At first glance, it would seem counterproductive for golf balls to have dimples, based on the (naive) notion that a smoother surface always reduces drag. As it turns out, the situation is more complicated; a solid object moving through a fluid (the physics definition, which includes gases) acquires what is known as a boundary layer, within which the effects of the object interacting with the fluid are most pronounced. The object is forcing its way through the fluid–deforming the fluid’s shape if you will–and that deformation takes energy. The resistance of that fluid to deformation results in drag, which tends to slow the object down, resulting in a shorter flight. Although a gross simplification (fluid dynamics surely ain’t my thing), you can think of the boundary layer as the zone in which the fluid is absorbing the forces of the object moving through it.
As it turns out, the situation is even more complicated, but as we’ll soon see, it is within this complexity that we find our answer! As the object moves through the fluid, the fluid is flowing around the object, and it flows in one of two ways: lower drag but separation prone laminar flow, and higher drag but more adhesive turbulent flow. When separation occurs, drag greatly increases. By creating a small amount of turbulence via its dimples, a golf ball becomes less prone to flow separation, thus, even though this turbulence introduces a small amount of drag, overall drag is reduced resulting in greater flight distance! Tennis balls are furry for similar reasons.

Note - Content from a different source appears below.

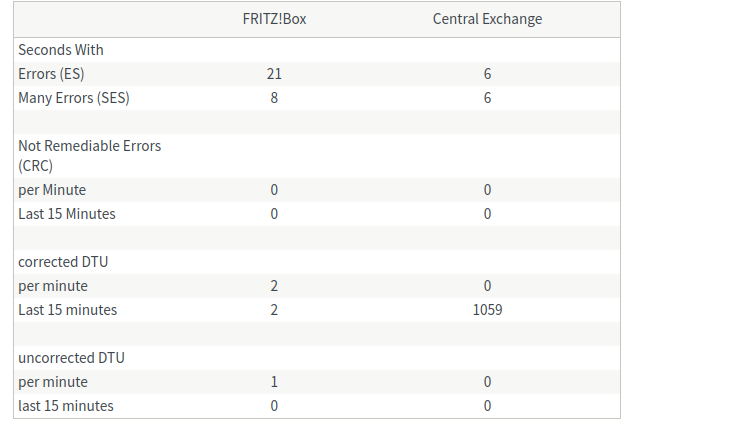Click Central Exchange CRC per Minute value
Image resolution: width=741 pixels, height=423 pixels.
[487, 190]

To find solutions to problems requires that we first understand the principles behind a given problem, and not just its appearance. Dimpling on golf balls is only counter-intuitive in the presence of an insufficient understanding of fluid dynamics. This isn’t unique to fluid dynamics; it’s a phenomenon that also applies to problems we encounter in our own industries. H.L Mencken, an influential American writer during the first half of the 20th century, once said: “For every complex problem there is an answer that is clear, simple, and wrong.” Einstein famously wrote “If I had an hour to solve a problem I’d spend 55 minutes thinking about the problem and 5 minutes thinking about solutions.”, and if HE thought so highly of the importance of understanding, who am I to argue?! Fortunately, suggestions on how to problem solve abound–I recommend “Creative Problem Solving and Opportunity Finding” by J. Daniel Couger.
In software, Continuous Integration is like the dimples on a golf ball, although it creates a small amount of drag, that drag eliminates a much larger drag force caused by the traumatically episodic integration activities that characterize the way software development was always done. Which brings me to my final point: Resistance to putting dimples on golf balls was based on an unwillingness to let go of incorrect ideas. Resistance causes drag, which slows down our ability to proactively adapt to changing conditions. The question is: how do we dimple our thought processes?